(PROVIDED TEXT)
------
What did you all think?
Other thoughts to kick off the discussion:
- How did you like Michael Cunningham's use of language? What about his metaphors? The book is almost poetic in many places for me; as a writer, I aspire to this level of writing and depth of vocabulary. Still, there were times when the language didn't work as well. For example, when he'd repeat a relatively underused word ("flesh" is a good example), I'd recall its earlier usage and that tended to pull me out of the narrative.
- The narrative structure, with the chapters alternately narrated by each of the four main characters, works well here for me. However, I don't think you can really tell the difference between each voice (if you opened the book to a random page, you'd have no idea who was narrating). That may be intentional, but I found it hurt my understanding of the characters on an admittedly more surface level. For example, when Jonathan first makes fun of Alice's accent, I just wasn't convinced, because I hadn't imagined her as having an accent at all. Does the novel's structure work? What did this technique reveal about the characters for you?
------
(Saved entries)
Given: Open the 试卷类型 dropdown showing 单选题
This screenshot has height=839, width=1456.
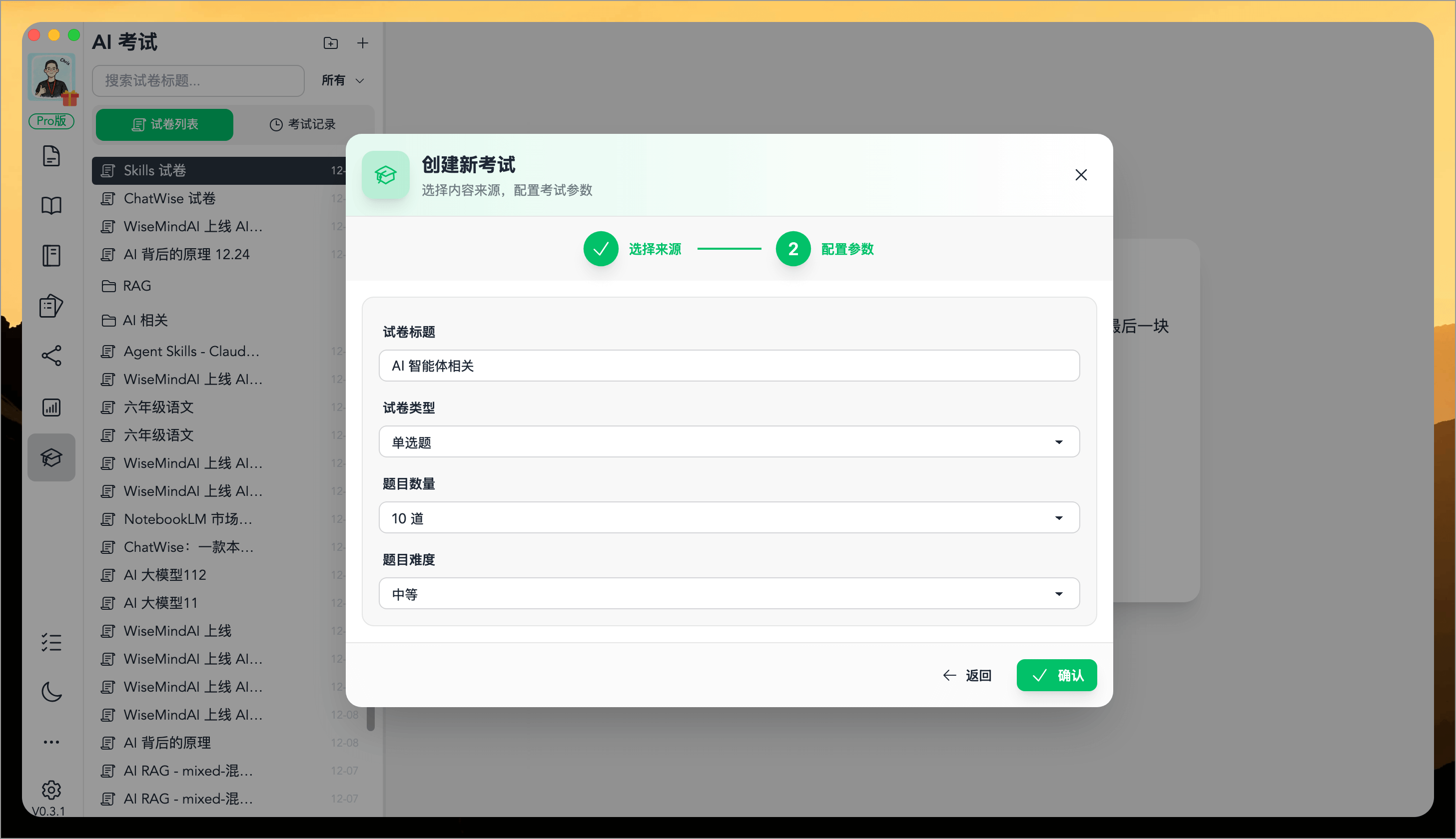Looking at the screenshot, I should coord(728,441).
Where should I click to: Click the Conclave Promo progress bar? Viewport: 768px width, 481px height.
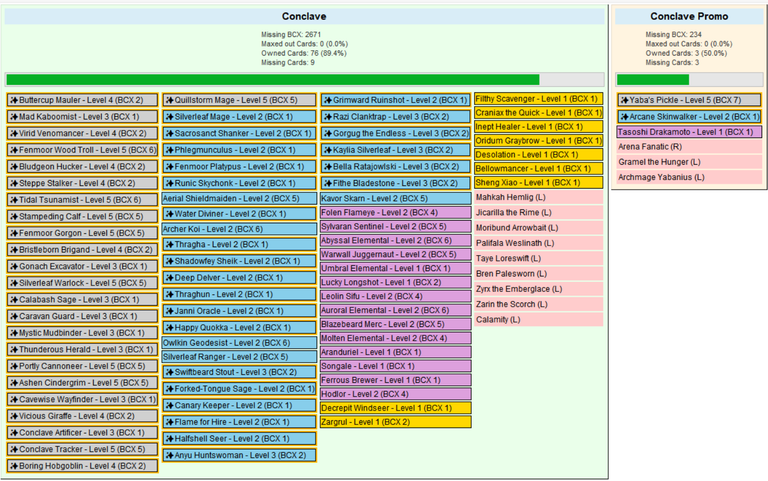689,79
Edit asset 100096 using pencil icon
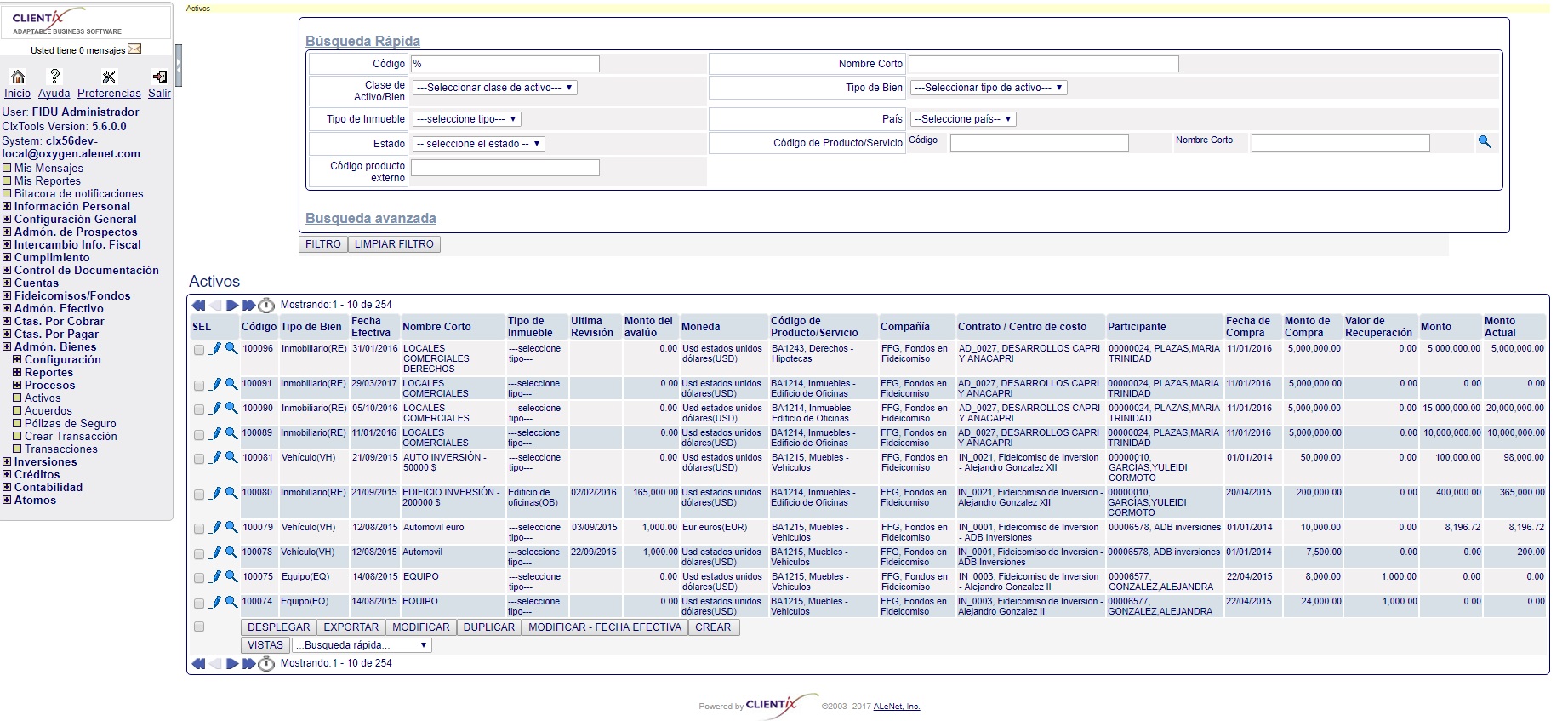 click(x=216, y=348)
------
(SET TASKS)
a: Write out every one of the saved entries above line for line, without the pictures.
b: Pick up the book discussion on Michael Cunningham's novel after its last sentence and keep it going.

(THE RESPONSES)
a:
Given: Open the 试卷类型 dropdown showing 单选题
This screenshot has height=839, width=1456.
Looking at the screenshot, I should coord(728,441).
Where should I click to: Click the Conclave Promo progress bar? Viewport: 768px width, 481px height.
689,79
Edit asset 100096 using pencil icon
 click(x=216, y=348)

b:
- If anything, this novel works for me on an emotional level. That decreases slightly in each of the three parts, so I think the first is definitely the strongest. And as mentioned above, I think the narrative structure ultimately enhances the emotional depth. Is this novel emotionally honest?
- Are the novel's depictions of different types of friendship, love, and family realistic? Or is this more of a gritty fantasy?